What to do: Would you please return the lines of the material that contain the word "agent"?

Entries provided:
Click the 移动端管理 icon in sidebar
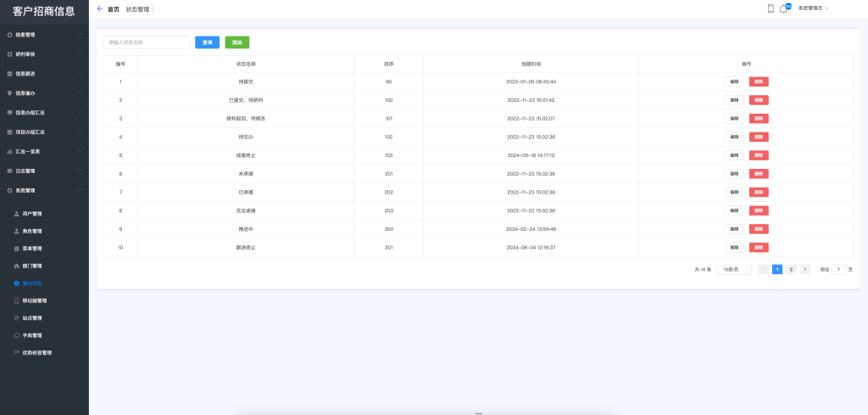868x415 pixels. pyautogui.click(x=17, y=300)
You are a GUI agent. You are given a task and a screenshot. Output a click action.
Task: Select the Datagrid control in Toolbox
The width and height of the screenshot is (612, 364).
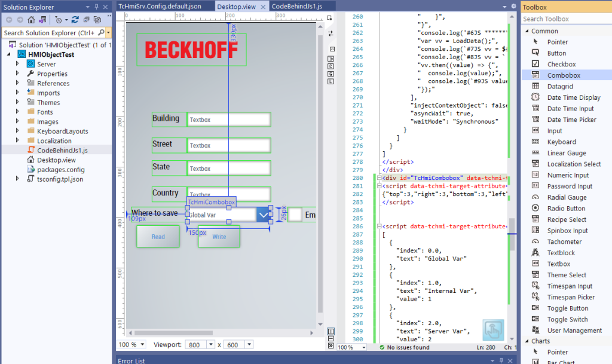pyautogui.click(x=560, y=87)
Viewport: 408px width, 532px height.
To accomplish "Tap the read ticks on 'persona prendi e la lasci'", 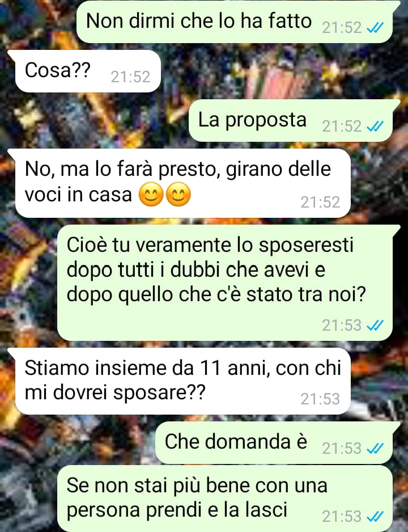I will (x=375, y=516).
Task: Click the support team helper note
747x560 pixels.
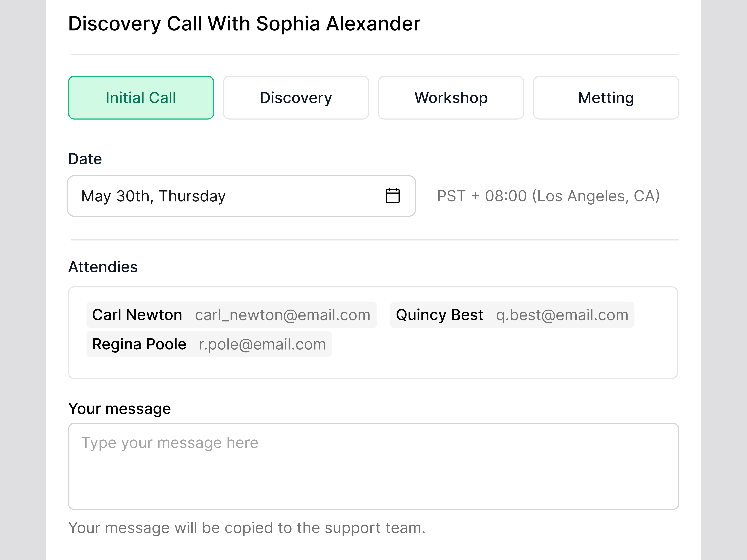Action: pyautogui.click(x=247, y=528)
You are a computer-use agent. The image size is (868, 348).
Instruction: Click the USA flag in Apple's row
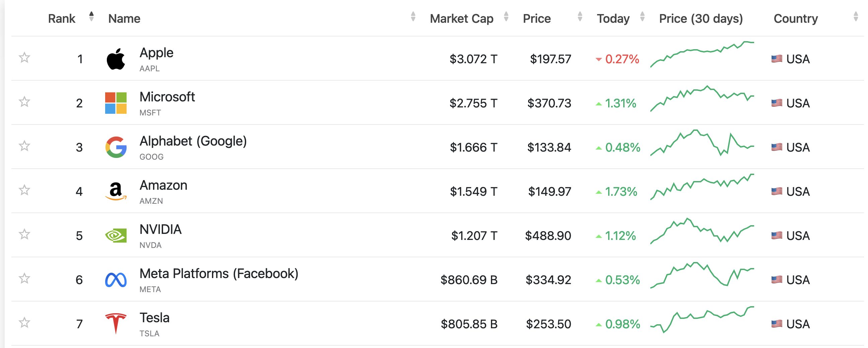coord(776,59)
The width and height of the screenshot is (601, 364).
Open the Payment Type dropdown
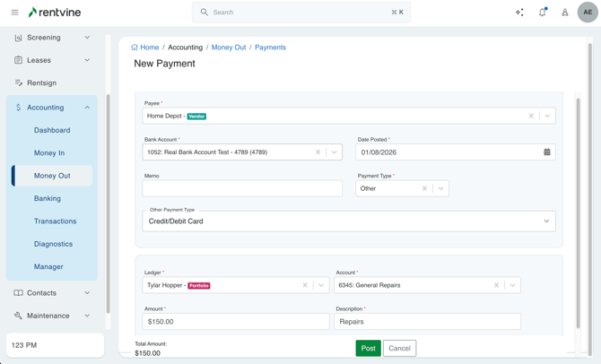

Result of this task:
You are a GUI agent. You are given a task and a screenshot. Output a click action.
You are a computer-use agent. The image size is (868, 348).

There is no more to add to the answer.